## Exercise brief
Copy out, from the entries below, each line that holds the string "field".

## Data shown

>>

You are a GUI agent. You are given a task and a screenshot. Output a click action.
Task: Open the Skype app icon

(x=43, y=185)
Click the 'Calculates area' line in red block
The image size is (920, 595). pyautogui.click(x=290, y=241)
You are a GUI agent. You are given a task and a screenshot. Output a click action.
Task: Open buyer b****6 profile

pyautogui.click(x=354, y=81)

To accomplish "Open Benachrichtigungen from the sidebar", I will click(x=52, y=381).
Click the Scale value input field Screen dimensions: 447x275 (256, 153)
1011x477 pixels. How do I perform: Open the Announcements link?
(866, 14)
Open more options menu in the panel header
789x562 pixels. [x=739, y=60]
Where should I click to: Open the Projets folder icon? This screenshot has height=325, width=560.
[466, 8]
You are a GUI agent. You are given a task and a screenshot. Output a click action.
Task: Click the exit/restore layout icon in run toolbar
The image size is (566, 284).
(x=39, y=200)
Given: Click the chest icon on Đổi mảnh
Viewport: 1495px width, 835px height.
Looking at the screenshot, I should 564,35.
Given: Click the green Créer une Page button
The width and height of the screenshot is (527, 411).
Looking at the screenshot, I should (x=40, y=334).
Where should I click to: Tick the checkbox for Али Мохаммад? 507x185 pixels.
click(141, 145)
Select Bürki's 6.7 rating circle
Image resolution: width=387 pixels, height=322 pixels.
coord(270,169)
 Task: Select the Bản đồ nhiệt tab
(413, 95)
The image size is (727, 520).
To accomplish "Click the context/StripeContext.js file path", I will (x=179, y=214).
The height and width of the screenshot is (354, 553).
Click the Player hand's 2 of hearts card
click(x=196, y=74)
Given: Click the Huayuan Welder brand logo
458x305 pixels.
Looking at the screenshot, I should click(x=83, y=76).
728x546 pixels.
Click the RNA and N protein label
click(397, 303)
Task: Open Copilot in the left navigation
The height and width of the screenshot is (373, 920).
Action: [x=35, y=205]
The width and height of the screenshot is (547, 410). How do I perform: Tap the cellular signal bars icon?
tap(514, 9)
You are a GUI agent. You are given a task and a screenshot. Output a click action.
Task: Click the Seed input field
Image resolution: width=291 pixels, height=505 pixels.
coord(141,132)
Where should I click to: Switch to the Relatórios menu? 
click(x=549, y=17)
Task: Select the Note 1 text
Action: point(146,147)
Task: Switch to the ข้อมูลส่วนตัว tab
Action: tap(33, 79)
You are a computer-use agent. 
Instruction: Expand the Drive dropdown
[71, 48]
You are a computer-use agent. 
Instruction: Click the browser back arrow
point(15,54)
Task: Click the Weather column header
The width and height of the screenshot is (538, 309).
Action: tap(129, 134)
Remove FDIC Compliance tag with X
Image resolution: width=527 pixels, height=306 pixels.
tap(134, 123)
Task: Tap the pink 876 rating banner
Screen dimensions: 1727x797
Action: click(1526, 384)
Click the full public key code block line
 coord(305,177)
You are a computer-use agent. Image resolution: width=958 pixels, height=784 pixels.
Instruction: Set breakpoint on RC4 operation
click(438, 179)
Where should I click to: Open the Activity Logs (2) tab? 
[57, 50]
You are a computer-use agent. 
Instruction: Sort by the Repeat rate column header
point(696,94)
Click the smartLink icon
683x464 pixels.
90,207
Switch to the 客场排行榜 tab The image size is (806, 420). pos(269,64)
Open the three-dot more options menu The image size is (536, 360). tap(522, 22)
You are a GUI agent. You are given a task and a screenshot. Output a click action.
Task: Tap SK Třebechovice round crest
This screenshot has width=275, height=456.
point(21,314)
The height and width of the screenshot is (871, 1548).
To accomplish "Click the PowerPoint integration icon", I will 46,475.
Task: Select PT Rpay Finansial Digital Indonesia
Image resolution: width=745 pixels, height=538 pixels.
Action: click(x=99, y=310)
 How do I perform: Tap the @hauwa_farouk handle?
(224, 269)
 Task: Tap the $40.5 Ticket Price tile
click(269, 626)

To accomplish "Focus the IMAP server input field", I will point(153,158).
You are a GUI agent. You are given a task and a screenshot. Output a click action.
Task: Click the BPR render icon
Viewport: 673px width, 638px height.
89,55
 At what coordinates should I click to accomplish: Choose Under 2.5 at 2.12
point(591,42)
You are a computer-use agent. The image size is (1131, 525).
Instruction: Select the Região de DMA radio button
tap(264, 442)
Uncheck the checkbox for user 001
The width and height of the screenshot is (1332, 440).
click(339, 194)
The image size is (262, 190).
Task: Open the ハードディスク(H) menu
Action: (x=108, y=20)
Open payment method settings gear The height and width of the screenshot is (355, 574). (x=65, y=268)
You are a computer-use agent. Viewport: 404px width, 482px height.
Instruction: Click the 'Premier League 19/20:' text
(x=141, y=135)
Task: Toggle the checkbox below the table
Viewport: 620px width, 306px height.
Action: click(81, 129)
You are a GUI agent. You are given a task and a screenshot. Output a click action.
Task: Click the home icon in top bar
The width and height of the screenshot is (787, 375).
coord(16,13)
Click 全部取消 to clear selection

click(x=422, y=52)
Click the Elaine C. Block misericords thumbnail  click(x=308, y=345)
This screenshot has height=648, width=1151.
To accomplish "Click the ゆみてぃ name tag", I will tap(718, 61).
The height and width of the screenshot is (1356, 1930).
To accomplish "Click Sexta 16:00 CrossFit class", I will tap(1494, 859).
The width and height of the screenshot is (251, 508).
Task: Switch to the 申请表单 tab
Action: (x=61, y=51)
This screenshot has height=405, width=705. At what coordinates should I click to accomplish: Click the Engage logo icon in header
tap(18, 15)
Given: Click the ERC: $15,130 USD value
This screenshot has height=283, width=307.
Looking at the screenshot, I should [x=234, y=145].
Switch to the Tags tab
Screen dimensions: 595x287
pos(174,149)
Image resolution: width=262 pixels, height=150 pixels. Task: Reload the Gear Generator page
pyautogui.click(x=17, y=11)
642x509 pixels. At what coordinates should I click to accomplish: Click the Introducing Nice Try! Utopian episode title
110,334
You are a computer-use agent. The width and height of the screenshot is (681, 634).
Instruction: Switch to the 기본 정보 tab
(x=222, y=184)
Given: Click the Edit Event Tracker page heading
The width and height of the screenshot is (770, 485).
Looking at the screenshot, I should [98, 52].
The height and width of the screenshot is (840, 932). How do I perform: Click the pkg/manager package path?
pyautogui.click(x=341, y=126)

<<

## Completed exercise
Click the Scale value input field Screen dimensions: 447x275 (256, 153)
Task: Click the Seed input field
To accomplish "Focus the IMAP server input field", I will point(153,158).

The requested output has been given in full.